English ice hockey player (born 1988)

Robert Dowd (born 26 May 1988) is an English professional ice hockey player who is a forward for the Sheffield Steelers of the Elite Ice Hockey League (EIHL).

He also previously played in the HockeyAllsvenskan for IF Troja/Ljungby and Elite Ice Hockey League for the Sheffield Steelers and the Belfast Giants and is a six-time EIHL champion, five times with Sheffield in 2009, 2011, 2015, 2016 and 2024 and once with Belfast in 2012. He was the top British points scorer in 2012 with 72 points and was named British Player of the Year. He is also a member of the Great Britain national ice hockey team.

==Playing career==
On 22 April 2012, it was announced Dowd had signed with Swedish team IF Troja/Ljungby, who play in the HockeyAllsvenskan, the country's second-tier league.

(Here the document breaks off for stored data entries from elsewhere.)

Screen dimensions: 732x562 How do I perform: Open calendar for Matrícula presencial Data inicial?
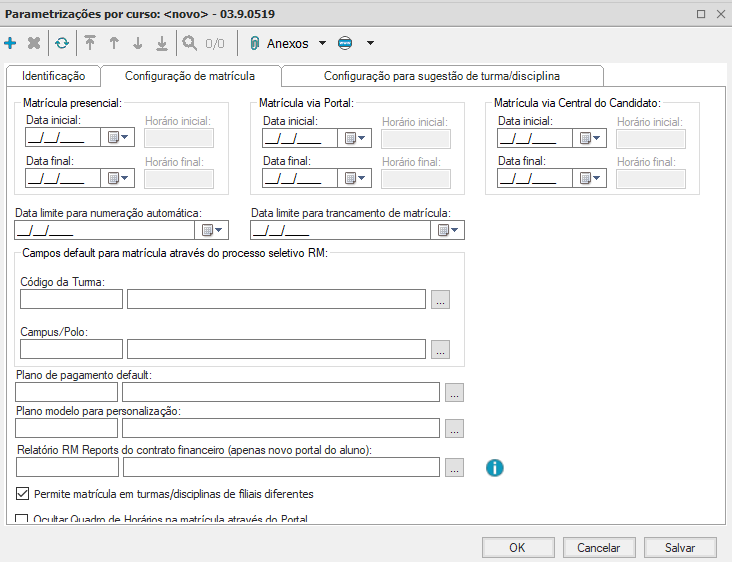coord(118,139)
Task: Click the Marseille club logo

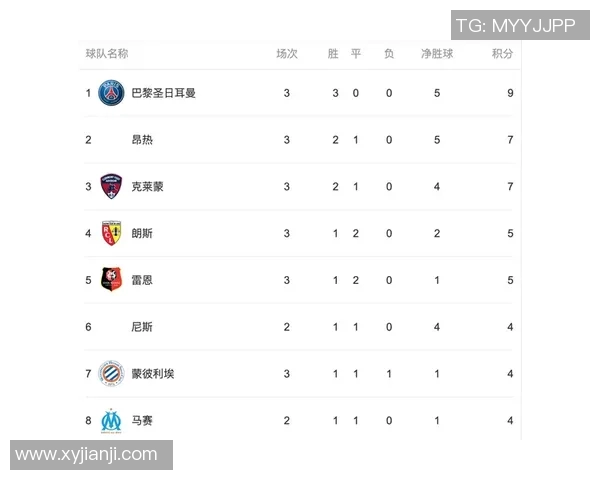Action: click(111, 420)
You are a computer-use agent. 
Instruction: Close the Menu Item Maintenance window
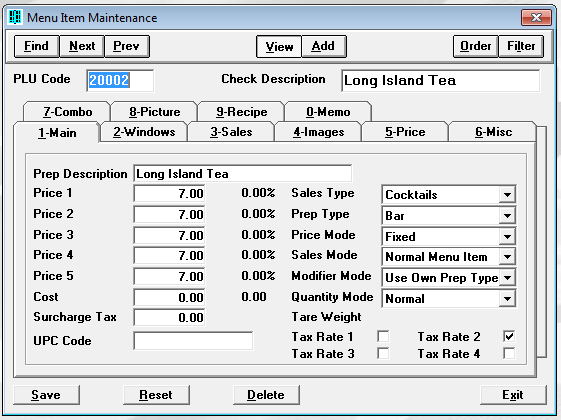pos(536,17)
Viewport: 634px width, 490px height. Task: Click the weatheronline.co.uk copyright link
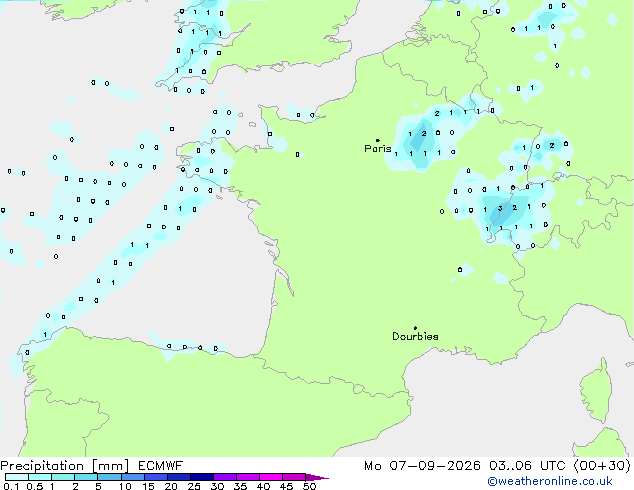[549, 481]
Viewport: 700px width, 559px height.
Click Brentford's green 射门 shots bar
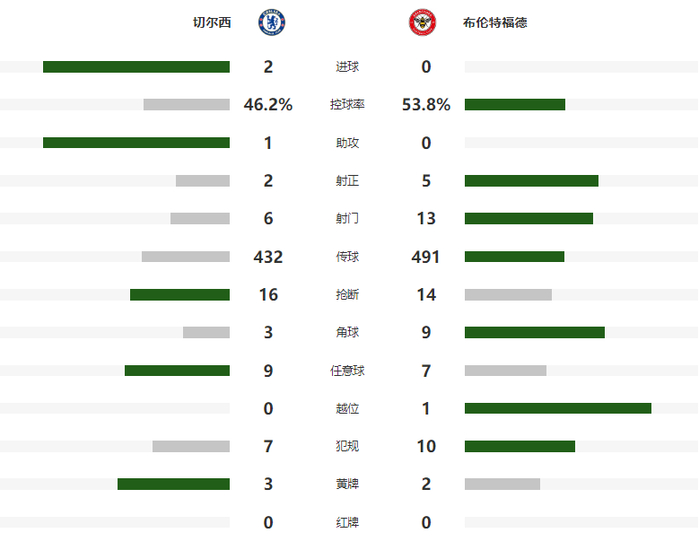point(529,219)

In 2013, Dowd agreed a deal to return to his former club, Sheffield Steelers, for the 2013–14 season.

In October 2020, following news that the 2020-21 Elite League season was indefinitely suspended due to ongoing coronavirus restrictions, Dowd and fellow Sheffield forward Marc-Olivier Vallerand agreed deals to sign for Italy2 side HC Eppan Pirates.

The move to Italy was a temporary switch, with Dowd agreeing a two-year contract extension with Sheffield until 2023 before the move was confirmed.

At the start of the 2023–24 EIHL season, Dowd was named Captain of the Sheffield Steelers. Later that season, he was also named the captain for Great Britain.

On 19 October 2024, Dowd scored a goal in a 6-3 win over the Glasgow Clan. It was the 740th point of his career, making him the EIHL's all-time leading point-scorer.

On 19 February 2025, Dowd scored in the Steelers' 8-1 win over the Fife Flyers. This was Robert's 357th professional Steelers goal, breaking the record of 356 set by Steve Nemeth.

On 12 September 2026, Dowd got his 792nd point, equalising Ron Shudra's record for Sheffield Steelers points.